Mr. Charisma & Pervo

  • socially awkward
  • little experience with women in home country
  • have little pride, therefore will persist to any level to be with Japanese women, even if this behavior would be considered ultimate douche-behavior in home country
  • gaijin women can see his true identity; they are his kryptonite
  • see Japanese women as their nightly conquest
  • most likely here for life
  • more here

Language Geek

  • often in Japan as exchange students or
  • eikaiwa or ALTs who study hard in their spare time
  • try hard to make Japanese friends and language exchange partners
  • generally content with Japan


  • love everything and are interested in all things Japanese
  • often have a distorted view of Japan
  • only exposure to Japan is usually via English language resources
  • listen to J-Pop
  • usually only here as a tourist

The Last Samurai

  • would vote against all immigration policies if they could vote
  • believe Japan is and should be monocultural
  • anything Japanese is better
  • the Japanese way is the right way
  • avoid other gaijin; feel threatened around gaijin; believe gaijin are dangerous
  • “whaling is our culture, we don’t tell you to not eat hamburgers”

**Dataset content**.

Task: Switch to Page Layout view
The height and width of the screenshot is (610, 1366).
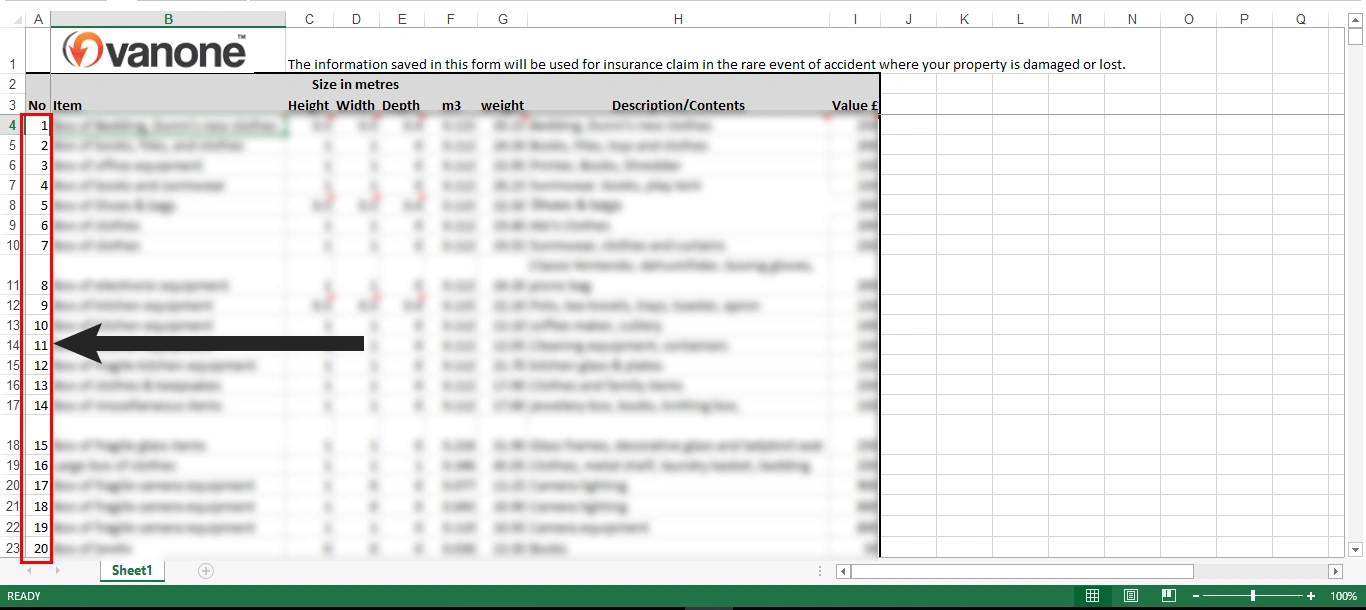Action: [x=1130, y=596]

**To be done**.
Reproduce in full, word for word, the text above on types of foreigners in Japan.

**Worked answer**.
Mr. Charisma & Pervo

  • socially awkward
  • little experience with women in home country
  • have little pride, therefore will persist to any level to be with Japanese women, even if this behavior would be considered ultimate douche-behavior in home country
  • gaijin women can see his true identity; they are his kryptonite
  • see Japanese women as their nightly conquest
  • most likely here for life
  • more here

Language Geek

  • often in Japan as exchange students or
  • eikaiwa or ALTs who study hard in their spare time
  • try hard to make Japanese friends and language exchange partners
  • generally content with Japan


  • love everything and are interested in all things Japanese
  • often have a distorted view of Japan
  • only exposure to Japan is usually via English language resources
  • listen to J-Pop
  • usually only here as a tourist

The Last Samurai

  • would vote against all immigration policies if they could vote
  • believe Japan is and should be monocultural
  • anything Japanese is better
  • the Japanese way is the right way
  • avoid other gaijin; feel threatened around gaijin; believe gaijin are dangerous
  • “whaling is our culture, we don’t tell you to not eat hamburgers”